#### Trecho citado
****************************************

Comunicação, Relações Institucionais e a pandemia
Artigo originalmente publicado em espanhol no CIRP – Consejo Profesional de Relaciones Públicas de la República Argentina.
Hamilton dos Santos, Paulo Nassar e Suelma Rosa dos Santos*
Nesta crise sem precedentes causada pelo novo coronavírus, a comunicação, de modo geral, mostrou o quanto é o eixo central das democracias modernas. A comunicação tem, parece óbvio, o poder de tornar essas democracias mais ou menos prósperas, mais ou menos equilibradas, mais ou menos justas, dependendo de como ela é utilizada. Não por acaso, a grande maioria dos governos, em todas as esferas, classificou a comunicação como uma atividade essencial durante a quarentena.
Mas a crise do coronavírus também serviu para acentuar os aspectos frágeis e nocivos inerentes à revolução da comunicação ocasionada pelas novas tecnologias. As fake news (notícias falsas ou enviesadas) e a infodemia (excesso de informação e profusão exponencial de fontes) transformaram-se em ameaças reais não apenas à estabilidade das democracias, mas também, e mais preocupante, à saúde dos cidadãos e das populações.
A comunicação corporativa, por sua vez, também mostrou a sua força ao longo da pandemia, com um protagonismo extraordinário. Um protagonismo que tem se esmerado em ir além dos aspectos instrumentais e ferramentais da tradicional comunicação de empresas. Os comunicadores corporativos, os chamados CCOs (Chief Communications Officers), fizeram-se ainda mais essenciais para os negócios, chamando para si a responsabilidade de, por um lado, entregar para os diversos públicos da organização as más notícias da forma menos deletéria possível. Por outro, entregar para a sociedade muito mais do que marcas e produtos, mas também responsabilidade social, comprometimento e solidariedade.

****************************************

#### Instruções
A) Segundo o artigo sobre comunicação e pandemia, como a maioria dos governos classificou a comunicação durante a quarentena?
B) Liste todos os autores indicados no artigo sobre comunicação e pandemia.
C) Transcreva o trecho do artigo sobre comunicação e pandemia entre "Comunicação, Relações Institucionais" e "durante a quarentena.", inclusive.

[Entradas de dados coletadas]
****************************************

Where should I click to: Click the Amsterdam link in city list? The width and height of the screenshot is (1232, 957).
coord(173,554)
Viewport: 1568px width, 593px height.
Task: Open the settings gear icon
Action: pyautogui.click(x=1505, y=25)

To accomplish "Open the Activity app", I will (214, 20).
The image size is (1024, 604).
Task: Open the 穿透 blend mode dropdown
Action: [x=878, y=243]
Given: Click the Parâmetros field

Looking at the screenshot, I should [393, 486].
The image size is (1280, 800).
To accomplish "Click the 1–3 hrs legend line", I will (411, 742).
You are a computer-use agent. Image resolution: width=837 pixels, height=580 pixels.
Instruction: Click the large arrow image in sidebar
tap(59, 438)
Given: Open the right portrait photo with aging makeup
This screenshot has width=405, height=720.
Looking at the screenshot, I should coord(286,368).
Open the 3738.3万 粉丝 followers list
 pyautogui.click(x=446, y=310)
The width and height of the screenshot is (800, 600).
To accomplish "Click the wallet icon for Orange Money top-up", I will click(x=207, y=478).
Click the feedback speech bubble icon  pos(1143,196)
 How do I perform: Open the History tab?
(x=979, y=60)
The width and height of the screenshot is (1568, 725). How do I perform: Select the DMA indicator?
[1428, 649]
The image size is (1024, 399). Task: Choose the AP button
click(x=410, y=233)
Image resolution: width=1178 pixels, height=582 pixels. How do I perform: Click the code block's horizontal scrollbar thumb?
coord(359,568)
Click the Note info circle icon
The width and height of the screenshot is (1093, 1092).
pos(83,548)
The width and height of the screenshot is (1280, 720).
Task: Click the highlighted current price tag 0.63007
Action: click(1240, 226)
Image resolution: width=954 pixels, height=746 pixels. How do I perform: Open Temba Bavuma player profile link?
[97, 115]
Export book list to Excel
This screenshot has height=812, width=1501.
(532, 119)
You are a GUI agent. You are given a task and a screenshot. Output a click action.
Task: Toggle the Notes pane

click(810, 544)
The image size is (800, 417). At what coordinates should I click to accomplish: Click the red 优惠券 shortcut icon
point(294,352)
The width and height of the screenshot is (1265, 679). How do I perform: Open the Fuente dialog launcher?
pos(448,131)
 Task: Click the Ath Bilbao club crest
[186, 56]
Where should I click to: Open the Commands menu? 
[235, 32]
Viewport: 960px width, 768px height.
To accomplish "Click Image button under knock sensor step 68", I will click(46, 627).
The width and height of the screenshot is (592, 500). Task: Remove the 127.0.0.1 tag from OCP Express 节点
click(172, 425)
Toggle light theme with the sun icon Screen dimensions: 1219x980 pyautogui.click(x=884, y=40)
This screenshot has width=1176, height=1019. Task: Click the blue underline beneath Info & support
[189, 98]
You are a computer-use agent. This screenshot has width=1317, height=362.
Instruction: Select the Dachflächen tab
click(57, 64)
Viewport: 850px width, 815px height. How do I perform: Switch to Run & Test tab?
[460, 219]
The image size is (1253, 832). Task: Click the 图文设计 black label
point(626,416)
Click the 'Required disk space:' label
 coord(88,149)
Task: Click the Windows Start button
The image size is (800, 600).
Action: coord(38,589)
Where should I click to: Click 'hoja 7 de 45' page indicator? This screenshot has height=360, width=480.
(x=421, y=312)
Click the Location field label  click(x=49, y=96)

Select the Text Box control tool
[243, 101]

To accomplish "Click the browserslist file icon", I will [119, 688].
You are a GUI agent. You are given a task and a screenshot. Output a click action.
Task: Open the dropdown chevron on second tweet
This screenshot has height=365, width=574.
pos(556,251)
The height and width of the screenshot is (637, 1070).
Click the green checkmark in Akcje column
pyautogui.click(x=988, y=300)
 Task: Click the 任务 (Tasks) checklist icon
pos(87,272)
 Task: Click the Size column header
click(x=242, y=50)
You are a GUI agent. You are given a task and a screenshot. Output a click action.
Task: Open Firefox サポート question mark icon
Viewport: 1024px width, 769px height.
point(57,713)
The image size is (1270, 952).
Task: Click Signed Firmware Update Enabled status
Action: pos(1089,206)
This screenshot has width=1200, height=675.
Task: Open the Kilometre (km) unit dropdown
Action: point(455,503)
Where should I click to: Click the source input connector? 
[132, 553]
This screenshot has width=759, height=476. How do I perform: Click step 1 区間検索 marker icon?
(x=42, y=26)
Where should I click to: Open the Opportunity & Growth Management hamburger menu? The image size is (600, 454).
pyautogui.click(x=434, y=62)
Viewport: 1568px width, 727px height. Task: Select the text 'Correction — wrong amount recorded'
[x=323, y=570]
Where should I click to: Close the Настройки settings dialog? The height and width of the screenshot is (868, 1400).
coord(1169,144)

****************************************

#### Respostas por tarefa
A) Como uma atividade essencial.

B) Hamilton dos Santos, Paulo Nassar e Suelma Rosa dos Santos.

C)
Comunicação, Relações Institucionais e a pandemia
Artigo originalmente publicado em espanhol no CIRP – Consejo Profesional de Relaciones Públicas de la República Argentina.
Hamilton dos Santos, Paulo Nassar e Suelma Rosa dos Santos*
Nesta crise sem precedentes causada pelo novo coronavírus, a comunicação, de modo geral, mostrou o quanto é o eixo central das democracias modernas. A comunicação tem, parece óbvio, o poder de tornar essas democracias mais ou menos prósperas, mais ou menos equilibradas, mais ou menos justas, dependendo de como ela é utilizada. Não por acaso, a grande maioria dos governos, em todas as esferas, classificou a comunicação como uma atividade essencial durante a quarentena.